The two most widely used barrier polymers for food packaging are ethylene-vinyl alcohol copolymers (EVOH) ethylene vinyl acetate copolymers (EVA) and polyvinylidene chloride (PVDC). Other useful thermoplastics include ethylene acrylic materials including ethylene acrylic acid, ethylene methacrylic acid, etc. Such polymers are available commercially and offer some resistance to permeation of gases, flavors, aromas, solvents and most chemicals. PVDC is also an excellent barrier to moisture while EVOH offers very good processability and permits substantial use of regrind materials. EVOH copolymer resins are commonly used in a wide variety of grades having varying ethylene concentrations. As the ethylene content is reduced, the barrier properties to gases, flavors and solvents increase. EVOH resins are commonly used in coextrusions with polyolefins, nylon or polyethylene terephthalate (PET) as a structural layer. Commercially, amorphous nylon resins are being promoted for monolayer bottles and films. Moderate barrier polymer materials such as monolayer polyethylene terephthalate, polymethyl pentene or polyvinyl chloride films are available.
Substantial attention is now directed to a variety of technologies for the improvement of barrier properties. The use of both physical barriers and active chemical barriers or traps in packaging materials are under active investigation. In particular, attention has focused on use of specific copolymer and terpolymer materials, the use of specific polymer alloys, the use of improved coatings for barrier material such as silica metals, organometallics, and other strategies.

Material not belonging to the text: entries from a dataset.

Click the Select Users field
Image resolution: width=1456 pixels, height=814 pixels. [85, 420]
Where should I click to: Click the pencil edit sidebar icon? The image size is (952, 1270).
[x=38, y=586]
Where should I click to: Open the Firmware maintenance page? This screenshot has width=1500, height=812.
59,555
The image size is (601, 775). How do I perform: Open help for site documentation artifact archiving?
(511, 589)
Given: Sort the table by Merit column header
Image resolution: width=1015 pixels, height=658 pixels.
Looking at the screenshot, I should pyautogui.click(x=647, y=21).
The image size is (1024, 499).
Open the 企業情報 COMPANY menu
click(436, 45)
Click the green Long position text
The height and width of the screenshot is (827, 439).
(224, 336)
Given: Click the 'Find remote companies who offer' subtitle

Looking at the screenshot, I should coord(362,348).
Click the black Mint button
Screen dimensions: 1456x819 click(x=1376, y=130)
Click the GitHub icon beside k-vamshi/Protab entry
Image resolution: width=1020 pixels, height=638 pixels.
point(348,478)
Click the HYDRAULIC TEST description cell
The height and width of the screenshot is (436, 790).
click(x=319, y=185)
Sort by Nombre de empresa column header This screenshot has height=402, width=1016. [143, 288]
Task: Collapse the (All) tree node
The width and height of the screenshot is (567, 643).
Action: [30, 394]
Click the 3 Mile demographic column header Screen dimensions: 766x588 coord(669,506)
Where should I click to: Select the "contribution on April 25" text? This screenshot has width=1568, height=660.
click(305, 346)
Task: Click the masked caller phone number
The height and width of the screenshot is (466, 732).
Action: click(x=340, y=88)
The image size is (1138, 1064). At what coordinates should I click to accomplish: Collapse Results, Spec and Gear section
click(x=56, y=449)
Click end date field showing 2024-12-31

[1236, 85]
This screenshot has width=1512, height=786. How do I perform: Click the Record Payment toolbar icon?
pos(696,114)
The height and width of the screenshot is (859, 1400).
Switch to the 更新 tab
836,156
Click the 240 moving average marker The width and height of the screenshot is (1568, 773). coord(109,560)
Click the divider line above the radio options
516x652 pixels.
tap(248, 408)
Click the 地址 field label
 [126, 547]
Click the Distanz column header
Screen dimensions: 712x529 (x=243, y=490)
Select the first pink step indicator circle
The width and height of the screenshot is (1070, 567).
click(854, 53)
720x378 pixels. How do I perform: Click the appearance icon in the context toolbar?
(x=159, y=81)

Another important barrier technology involves the use of oxygen absorbers or scavengers that are used in polymeric coatings or in bulk polymer materials. Metallic reducing agents such as ferrous compounds, powdered oxide or metallic platinum can be incorporated into barrier systems. These systems scavenge oxygen by converting it into a stable oxide within the film. Non-metallic oxygen scavengers have also been developed and are intended to alleviate problems associated with metal or metallic tastes or odors. Such systems include compounds including ascorbic acid (vitamin C) and salts. A recent introduction involves organometallic molecules that have a natural affinity for oxygen. Such molecules absorb oxygen molecules into the interior polymer chemical structure removing oxygen from the internal or enclosed space of packaging materials.
Packaging scientists are continuing to develop new polymeric films, coated films, polymeric alloys, etc. using blends of materials to attain higher barrier properties. Many of these systems have attained some degree of utility but have failed to achieve substantial commercial success due to a variety of factors including obtaining barrier performance at low cost.
One problem that arises when searching for polymer blends or compounded polymeric materials, relates to the physical properties of the film. Films must retain substantial clarity, tensile strength, resistance to penetration, tear resistance, etc. to remain useful in packaging materials. Blending unlike materials into a thermoplastic before film extrusion often results in a substantial reduction of film properties. Finding compatible polymer materials for polymer alloys, and compatible additives for polymeric materials typically require empirical demonstration of compatibility and does not follow a clearly developed theory. However compatibility can be demonstrated by showing that the compounded material obtains an improved barrier quality with little reduction in clarity, processability, or structural properties using conventional test methods. Accordingly, a substantial need exists for development of materials that can be incorporated into polymeric material to form a packaging thermoplastic having excellent barrier properties without any substantial reduction in structural properties.